Valuation and Stock Performance
Looking at valuation, Landstar’s stock is priced at a level that reflects both its strengths and the broader challenges in the freight industry.
- Trailing P/E ratio: 29.15
- Forward P/E ratio: 26.74
- PEG ratio: 5.34 (suggesting a premium valuation)
- Price/book ratio: 5.83
A forward P/E of 26.74 means the stock isn’t particularly cheap, especially given the earnings decline. The PEG ratio of 5.34 suggests that growth expectations may not fully justify the current valuation. However, with over 100% of shares held by institutions, it’s clear that Landstar remains a favorite among large investors.
Recent Stock Performance
Landstar has experienced some volatility, with a 52-week high of $196.86 and a low of $152.64. The stock has pulled back roughly 20% from its peak, which could present an opportunity for long-term investors.
The stock is currently trading below its 50-day moving average of $165.96 and its 200-day moving average of $179.13, indicating some near-term weakness. Whether this is a buying opportunity or a sign of further declines remains to be seen, but for dividend-focused investors, price dips can be a chance to lock in a slightly higher yield.
Risks and Considerations
Investing in Landstar comes with some risks, especially given its exposure to economic cycles.

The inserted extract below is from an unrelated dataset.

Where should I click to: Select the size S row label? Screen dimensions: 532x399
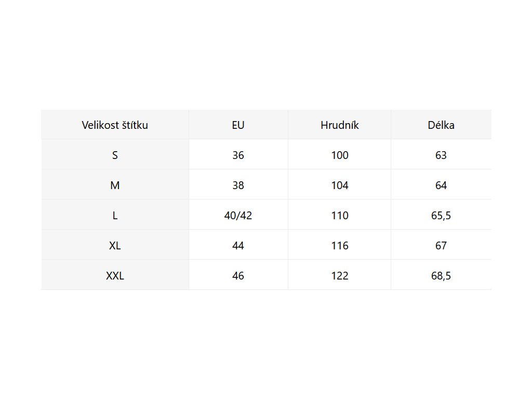115,155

- Cyclicality – The transportation industry is closely tied to economic activity. If demand for freight services declines, Landstar’s earnings could take a hit.
- Margin Pressures – Quarterly earnings have already declined by 20.30%, which could indicate pricing challenges. Higher fuel costs and inflationary pressures may also weigh on profitability.
- Valuation – A P/E ratio of 29.15 suggests that the stock is priced for growth, but if earnings don’t recover as expected, there could be downside risk.
- Competition and Regulation – The freight industry is highly competitive, with tight margins. Regulatory changes could also impact operations.
Final Thoughts
For dividend investors, Landstar offers a mix of reliability, growth, and financial strength. The company may not have the highest yield, but its commitment to increasing dividends over time makes it a strong option for those who prioritize steady, sustainable income.
With a low payout ratio, strong cash flow, and a conservative balance sheet, Landstar is well-positioned to continue rewarding shareholders. While economic conditions could lead to some near-term volatility, its asset-light model provides flexibility that many competitors lack.
For long-term investors looking for a financially disciplined company with consistent dividend growth, Landstar remains a name worth watching.